TESTO DI RIFERIMENTO:
####

FIRENZE- Ci sono diversi aspetti esilaranti nella polemica scoppiata dopo ferragosto sul nuovo coperchio bianco-nero che sovrasta il complesso immobiliare di Corso Italia, che prima ospitava il Teatro Comunale.
A partire dal fatto che a lanciare l’allarme sia stato un post su Facebook di Marcello Mancini, ex direttore della Nazione. Senza nulla togliere a un cronista di razza qual’è Mancini, fa specie che ad ergersi a difensore dell’interesse collettivo nella roccaforte rossa debba essere un collaboratore del giornale di Maurizio Belpietro. E i paladini del bene pubblico? I partigiani del bene comune fiorentino dov’erano? Ad esempio quelli che abitano proprio lì intorno.
Dove sono oggi i fondatori del comitato contro la pedonalizzazione delle strade circostanti il consolato americano? E quelli che interruppero al grido “via i fascisti da Firenze!” un’indimenticabile conferenza stampa improvvisata in Corso Italia da un deputato dell’opposizione, che qualche anno fa provava ad accedere un riflettore sugli opachi passaggi di proprietà del fabbricato? I dirimpettai dell’ex teatro tacciono ora, che si ritrovano un complesso da più di 100 appartamenti di lusso ad affitto breve davanti a casa?

####

INFORMAZIONI:
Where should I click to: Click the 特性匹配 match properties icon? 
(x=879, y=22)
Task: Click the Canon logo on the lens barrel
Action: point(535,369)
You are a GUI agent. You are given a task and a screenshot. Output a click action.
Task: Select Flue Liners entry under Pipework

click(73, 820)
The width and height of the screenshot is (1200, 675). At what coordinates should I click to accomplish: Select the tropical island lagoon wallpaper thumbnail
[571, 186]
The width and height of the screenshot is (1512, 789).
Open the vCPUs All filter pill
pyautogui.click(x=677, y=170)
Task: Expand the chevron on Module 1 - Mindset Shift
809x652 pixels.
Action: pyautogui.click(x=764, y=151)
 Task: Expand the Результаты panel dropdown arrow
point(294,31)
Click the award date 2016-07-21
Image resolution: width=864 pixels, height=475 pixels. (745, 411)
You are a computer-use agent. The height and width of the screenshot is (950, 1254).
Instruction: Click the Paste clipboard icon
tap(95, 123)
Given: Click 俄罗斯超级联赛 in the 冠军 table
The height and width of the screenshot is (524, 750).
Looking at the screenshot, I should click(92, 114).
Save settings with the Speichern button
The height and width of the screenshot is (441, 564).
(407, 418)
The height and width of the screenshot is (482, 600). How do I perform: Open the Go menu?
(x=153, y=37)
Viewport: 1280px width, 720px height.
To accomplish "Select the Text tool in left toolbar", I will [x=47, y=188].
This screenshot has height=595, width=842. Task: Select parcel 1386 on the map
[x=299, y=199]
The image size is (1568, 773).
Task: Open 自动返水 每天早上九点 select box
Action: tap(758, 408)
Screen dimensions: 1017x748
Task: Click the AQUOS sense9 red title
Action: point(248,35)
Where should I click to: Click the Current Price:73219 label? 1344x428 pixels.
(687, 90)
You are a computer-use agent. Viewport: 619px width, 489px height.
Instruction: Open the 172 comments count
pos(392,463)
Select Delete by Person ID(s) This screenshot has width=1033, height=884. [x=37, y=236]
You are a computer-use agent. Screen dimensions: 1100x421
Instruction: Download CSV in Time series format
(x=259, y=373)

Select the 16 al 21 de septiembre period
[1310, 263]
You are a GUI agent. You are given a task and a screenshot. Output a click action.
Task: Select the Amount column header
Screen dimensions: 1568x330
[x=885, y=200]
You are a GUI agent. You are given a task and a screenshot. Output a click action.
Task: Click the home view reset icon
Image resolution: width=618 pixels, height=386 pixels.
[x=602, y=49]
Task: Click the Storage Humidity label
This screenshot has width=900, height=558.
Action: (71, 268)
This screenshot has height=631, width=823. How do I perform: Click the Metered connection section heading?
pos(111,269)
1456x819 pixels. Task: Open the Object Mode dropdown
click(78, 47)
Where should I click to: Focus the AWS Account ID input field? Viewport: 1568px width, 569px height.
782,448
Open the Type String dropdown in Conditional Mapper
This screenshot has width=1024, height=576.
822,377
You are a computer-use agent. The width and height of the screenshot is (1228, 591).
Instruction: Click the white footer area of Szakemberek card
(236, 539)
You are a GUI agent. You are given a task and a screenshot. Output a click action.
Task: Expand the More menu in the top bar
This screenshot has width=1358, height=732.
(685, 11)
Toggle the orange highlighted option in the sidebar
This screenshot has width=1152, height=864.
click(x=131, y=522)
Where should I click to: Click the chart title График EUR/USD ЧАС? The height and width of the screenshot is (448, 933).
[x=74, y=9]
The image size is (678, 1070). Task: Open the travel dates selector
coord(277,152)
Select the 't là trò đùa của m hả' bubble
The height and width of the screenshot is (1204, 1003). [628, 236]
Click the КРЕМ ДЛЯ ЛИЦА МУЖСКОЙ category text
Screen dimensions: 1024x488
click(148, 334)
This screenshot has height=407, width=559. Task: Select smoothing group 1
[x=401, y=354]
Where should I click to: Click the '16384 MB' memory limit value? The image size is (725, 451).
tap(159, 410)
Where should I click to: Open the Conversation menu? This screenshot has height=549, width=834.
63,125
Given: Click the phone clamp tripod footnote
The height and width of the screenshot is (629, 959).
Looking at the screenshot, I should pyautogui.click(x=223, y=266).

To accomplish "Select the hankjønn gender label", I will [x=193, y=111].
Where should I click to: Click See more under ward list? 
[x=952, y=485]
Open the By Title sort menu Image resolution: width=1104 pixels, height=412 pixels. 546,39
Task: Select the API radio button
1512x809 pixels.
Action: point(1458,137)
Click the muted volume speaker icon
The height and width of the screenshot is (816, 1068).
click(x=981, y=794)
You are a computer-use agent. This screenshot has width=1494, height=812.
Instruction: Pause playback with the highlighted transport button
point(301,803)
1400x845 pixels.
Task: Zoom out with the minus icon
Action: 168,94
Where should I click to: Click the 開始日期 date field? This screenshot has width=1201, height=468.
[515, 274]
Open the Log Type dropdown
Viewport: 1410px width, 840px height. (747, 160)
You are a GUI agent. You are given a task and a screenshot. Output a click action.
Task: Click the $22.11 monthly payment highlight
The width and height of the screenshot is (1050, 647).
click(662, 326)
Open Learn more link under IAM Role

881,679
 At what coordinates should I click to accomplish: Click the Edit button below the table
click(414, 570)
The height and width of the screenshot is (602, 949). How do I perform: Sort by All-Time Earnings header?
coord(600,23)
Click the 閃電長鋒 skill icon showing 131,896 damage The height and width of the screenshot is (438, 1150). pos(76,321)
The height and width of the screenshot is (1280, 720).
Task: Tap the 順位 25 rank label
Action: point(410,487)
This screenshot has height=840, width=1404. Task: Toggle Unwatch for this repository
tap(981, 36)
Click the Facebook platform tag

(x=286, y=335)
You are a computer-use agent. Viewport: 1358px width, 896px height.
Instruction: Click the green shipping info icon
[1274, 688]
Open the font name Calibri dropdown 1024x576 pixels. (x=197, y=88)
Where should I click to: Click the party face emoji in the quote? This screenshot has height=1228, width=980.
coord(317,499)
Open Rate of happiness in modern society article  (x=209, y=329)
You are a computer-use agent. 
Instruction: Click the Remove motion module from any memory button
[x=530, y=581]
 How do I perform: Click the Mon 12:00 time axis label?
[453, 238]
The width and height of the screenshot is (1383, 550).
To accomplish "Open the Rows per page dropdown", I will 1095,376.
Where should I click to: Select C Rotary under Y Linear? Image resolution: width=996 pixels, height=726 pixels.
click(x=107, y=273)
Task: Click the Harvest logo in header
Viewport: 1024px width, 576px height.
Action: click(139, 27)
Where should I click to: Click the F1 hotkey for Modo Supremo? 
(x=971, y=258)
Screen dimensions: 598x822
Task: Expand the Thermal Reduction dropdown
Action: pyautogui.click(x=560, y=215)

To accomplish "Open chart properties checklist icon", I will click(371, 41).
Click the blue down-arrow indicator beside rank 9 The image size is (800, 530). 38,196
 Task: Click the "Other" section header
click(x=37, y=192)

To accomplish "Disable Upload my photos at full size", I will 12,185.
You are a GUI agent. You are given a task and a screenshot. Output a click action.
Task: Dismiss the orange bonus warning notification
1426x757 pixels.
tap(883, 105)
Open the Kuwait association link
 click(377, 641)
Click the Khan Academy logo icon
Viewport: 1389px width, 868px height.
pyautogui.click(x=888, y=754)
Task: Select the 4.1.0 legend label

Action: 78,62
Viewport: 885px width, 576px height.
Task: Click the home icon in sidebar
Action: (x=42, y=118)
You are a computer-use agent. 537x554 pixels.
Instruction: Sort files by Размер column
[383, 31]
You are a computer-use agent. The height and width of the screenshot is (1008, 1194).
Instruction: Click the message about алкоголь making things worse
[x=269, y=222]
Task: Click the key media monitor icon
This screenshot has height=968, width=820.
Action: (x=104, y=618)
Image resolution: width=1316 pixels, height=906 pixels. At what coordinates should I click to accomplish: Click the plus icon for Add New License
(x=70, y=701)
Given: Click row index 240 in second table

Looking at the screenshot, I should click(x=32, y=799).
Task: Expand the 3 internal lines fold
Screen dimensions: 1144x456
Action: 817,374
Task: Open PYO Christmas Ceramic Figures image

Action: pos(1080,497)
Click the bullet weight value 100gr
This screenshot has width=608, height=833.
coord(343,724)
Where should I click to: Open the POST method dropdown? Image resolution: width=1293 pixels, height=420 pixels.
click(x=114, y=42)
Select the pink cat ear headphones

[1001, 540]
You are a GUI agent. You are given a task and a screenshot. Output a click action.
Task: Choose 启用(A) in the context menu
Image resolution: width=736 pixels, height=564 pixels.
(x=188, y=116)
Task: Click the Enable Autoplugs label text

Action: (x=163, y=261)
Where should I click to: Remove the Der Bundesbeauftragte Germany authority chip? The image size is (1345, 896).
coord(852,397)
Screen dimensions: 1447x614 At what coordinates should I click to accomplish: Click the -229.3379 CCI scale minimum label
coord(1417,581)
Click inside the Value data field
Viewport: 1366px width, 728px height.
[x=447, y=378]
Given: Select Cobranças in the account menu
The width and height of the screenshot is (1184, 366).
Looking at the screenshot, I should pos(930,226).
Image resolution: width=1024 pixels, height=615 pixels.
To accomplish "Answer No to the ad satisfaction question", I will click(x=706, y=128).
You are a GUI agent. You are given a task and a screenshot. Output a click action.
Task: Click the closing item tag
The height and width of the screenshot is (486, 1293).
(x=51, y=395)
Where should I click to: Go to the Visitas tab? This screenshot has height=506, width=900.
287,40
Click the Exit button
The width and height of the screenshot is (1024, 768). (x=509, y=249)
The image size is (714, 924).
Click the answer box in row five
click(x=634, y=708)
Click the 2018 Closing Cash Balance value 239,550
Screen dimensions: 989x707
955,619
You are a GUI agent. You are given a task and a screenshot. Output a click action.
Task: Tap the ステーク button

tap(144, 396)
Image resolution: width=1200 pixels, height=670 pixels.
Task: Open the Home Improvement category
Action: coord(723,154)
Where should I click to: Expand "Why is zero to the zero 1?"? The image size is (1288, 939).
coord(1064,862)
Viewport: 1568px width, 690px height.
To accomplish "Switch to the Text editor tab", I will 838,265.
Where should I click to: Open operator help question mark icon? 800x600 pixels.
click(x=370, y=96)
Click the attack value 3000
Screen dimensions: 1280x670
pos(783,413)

####

ATTIVITÀ DA SVOLGERE:
1) Trascrivi il brano sull'ex Teatro Comunale di Firenze a partire da "A partire dal" e fino a "proprio lì intorno.".
2) Rispondi a queste domande sul brano relativo all'ex Teatro Comunale di Firenze:
(a) In quale via si trova il complesso immobiliare che prima ospitava il Teatro Comunale?
(b) Chi ha lanciato l'allarme sul nuovo coperchio, e attraverso quale mezzo?
(c) Quanti appartamenti conta il complesso davanti alle case dei dirimpettai, e di che tipo sono?
3) Prosegui il brano sull'ex Teatro Comunale di Firenze a partire dall'ultima frase riportata.

SOLUZIONI DELLE ATTIVITÀ:
1)
A partire dal fatto che a lanciare l’allarme sia stato un post su Facebook di Marcello Mancini, ex direttore della Nazione. Senza nulla togliere a un cronista di razza qual’è Mancini, fa specie che ad ergersi a difensore dell’interesse collettivo nella roccaforte rossa debba essere un collaboratore del giornale di Maurizio Belpietro. E i paladini del bene pubblico? I partigiani del bene comune fiorentino dov’erano? Ad esempio quelli che abitano proprio lì intorno.

2)
(a) In Corso Italia.
(b) Marcello Mancini, ex direttore della Nazione, con un post su Facebook.
(c) Più di 100 appartamenti di lusso ad affitto breve.

3)
E che dire dell’intellighenzia d’Oltrarno? Dei pensionati Inpdap che da decenni impediscono la realizzazione di un parcheggio sotterraneo in piazza Cestello? Pressappoco il punto da dove Macello Mancini ha scattato la foto che ha fatto scoppiare il putiferio. Non dimenticando l’”intellettuale senza errore”, a parte la consonante mancante nel nome, che giù di lì abita: il suo occhio critico negli ultimi mesi era in ferie? Oppure l’”emittente comunitaria” che trova sede poco lontano e ora si affretta a intervistare lo stesso Mancini? Visto nulla prima? Detto nulla?
Esilaranti sono anche gli esperti intervistati, che si affrettano a giustificare l’ennesimo obrobrio paesaggistico con la divergenza tra i rendering digitali e la realtà architettonica. Sarebbe come se un medico dopo aver svolto tutti gli accertamenti diagnostici più moderni, tac, ecografie ed rx, interrompesse l’intervento chirurgico perché “l’interno dell’addome è diverso da quello che si era immaginato”? E in che consistono allora perizia e responsabilità professionali di un architetto, o di un ingegnere?
L’ultima tragicommedia la interpreta la politica fiorentina, che a forza di rincalzare con seconde linee si è ridotta al lumicino. Francamente il gruppo di maggioranza in Consiglio comunale è infarcito di giovani dagli studi scarsi e dal cursus politico talmente modesto, che a taluni di loro, un tempo, non sarebbe stato permesso nemmeno di prendere la parola all’assemblea di un circolo del Pci.
Ma anche i consiglieri di destra non saranno in grado di sfruttare l’occasione per dare una spallata al blocco di potere. E perché mai dovrebbero fare vera opposizione, visto che la sinistra governa così bene Firenze?
Dalla fine degli anni ‘90 infatti, salvo la breve parentesi di Matteo Renzi, Palazzo Vecchio è guidato dai nipotini di Massimo D’Alema, lo stalinista in salsa pugliese, il maestro del comandare sventolando bandiere ideologiche per rassicurare un elettorato bue, patteggiando poi indisturbati con il capitalismo senza scrupoli.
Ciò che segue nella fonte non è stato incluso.